# [Task instructions]
Starting with the line that contains "Instruction: Click Dogecoin's", repeat exactly every line through the last one in the records below, and leave out the pictures.

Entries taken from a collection
# # #

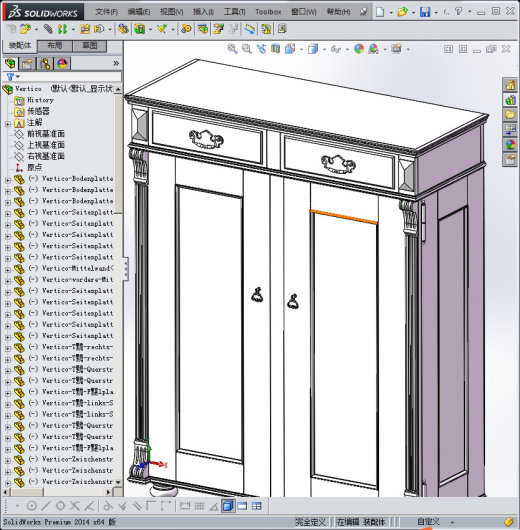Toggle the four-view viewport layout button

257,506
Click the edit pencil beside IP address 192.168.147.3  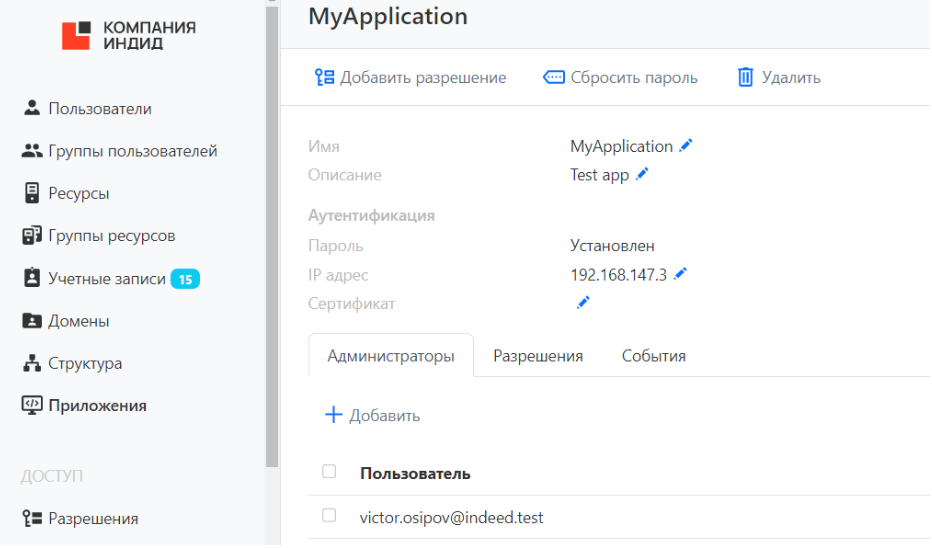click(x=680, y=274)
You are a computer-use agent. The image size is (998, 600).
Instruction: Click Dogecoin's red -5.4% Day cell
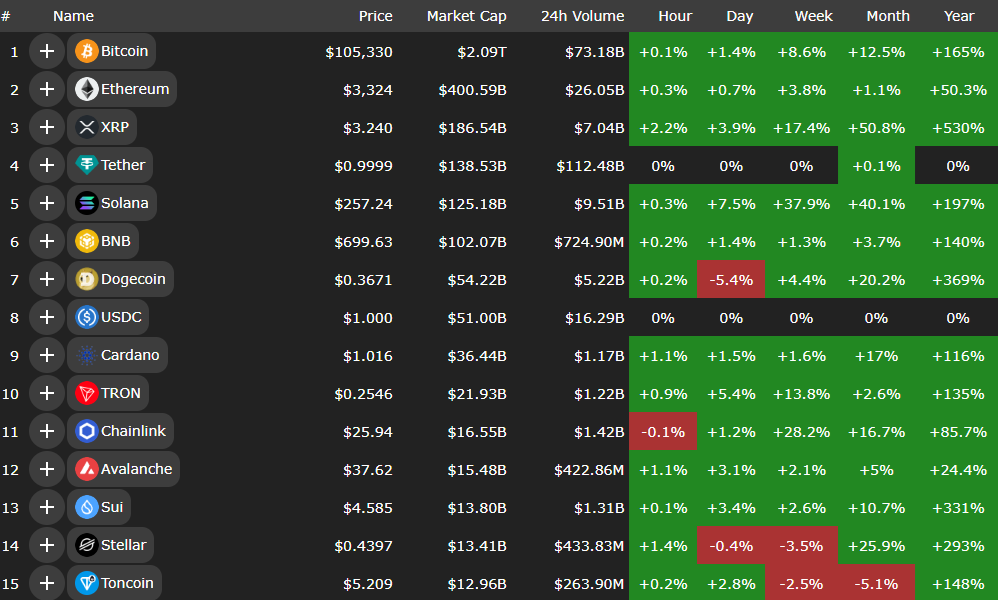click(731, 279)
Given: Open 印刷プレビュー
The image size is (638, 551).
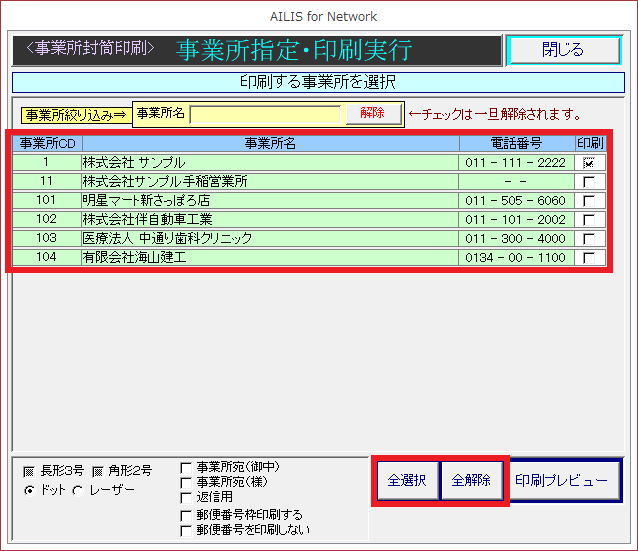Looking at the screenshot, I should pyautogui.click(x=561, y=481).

# # #

# [Solution to this exercise]
Instruction: Click Dogecoin's red -5.4% Day cell
click(731, 279)
Given: Open 印刷プレビュー
The image size is (638, 551).
Looking at the screenshot, I should pyautogui.click(x=561, y=481).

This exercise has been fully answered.